=== Begin Enclosure ===

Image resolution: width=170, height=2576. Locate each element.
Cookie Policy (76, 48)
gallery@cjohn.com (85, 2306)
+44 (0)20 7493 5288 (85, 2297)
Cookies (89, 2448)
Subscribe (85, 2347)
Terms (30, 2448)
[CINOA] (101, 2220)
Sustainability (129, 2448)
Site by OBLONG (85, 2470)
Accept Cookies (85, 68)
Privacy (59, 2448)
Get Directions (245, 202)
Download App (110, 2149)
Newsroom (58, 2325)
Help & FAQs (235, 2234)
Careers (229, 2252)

=== End Enclosure ===
=== Begin Enclosure ===

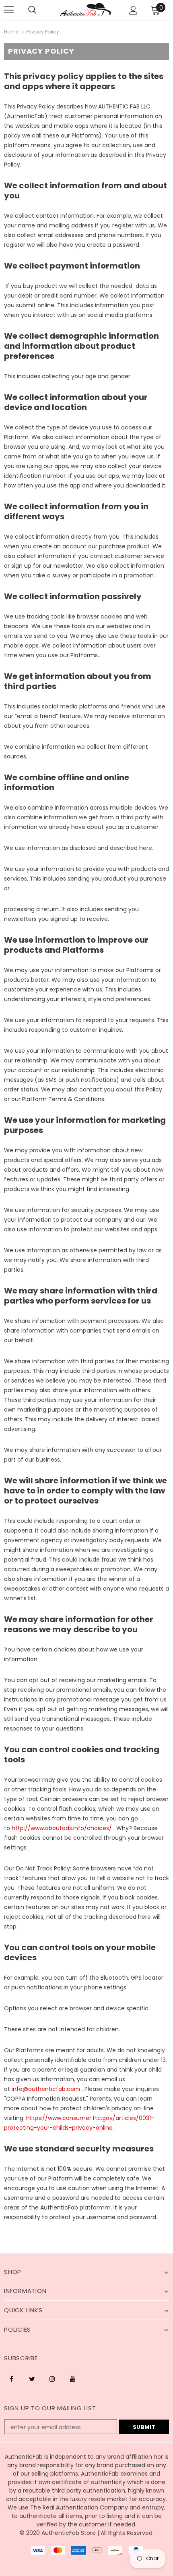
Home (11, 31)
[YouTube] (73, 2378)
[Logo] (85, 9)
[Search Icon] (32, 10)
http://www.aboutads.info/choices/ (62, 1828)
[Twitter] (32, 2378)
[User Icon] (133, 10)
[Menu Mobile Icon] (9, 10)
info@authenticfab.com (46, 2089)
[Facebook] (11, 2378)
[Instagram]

=== End Enclosure ===

** DIRECTIONS **
Retype exactly the span of lines from the one with "[Logo] (85, 9)" through the one with "[Instagram]"; include both ends and omit the rest of the material.

** OUTPUT BELOW **
[Logo] (85, 9)
[Search Icon] (32, 10)
http://www.aboutads.info/choices/ (62, 1828)
[Twitter] (32, 2378)
[User Icon] (133, 10)
[Menu Mobile Icon] (9, 10)
info@authenticfab.com (46, 2089)
[Facebook] (11, 2378)
[Instagram]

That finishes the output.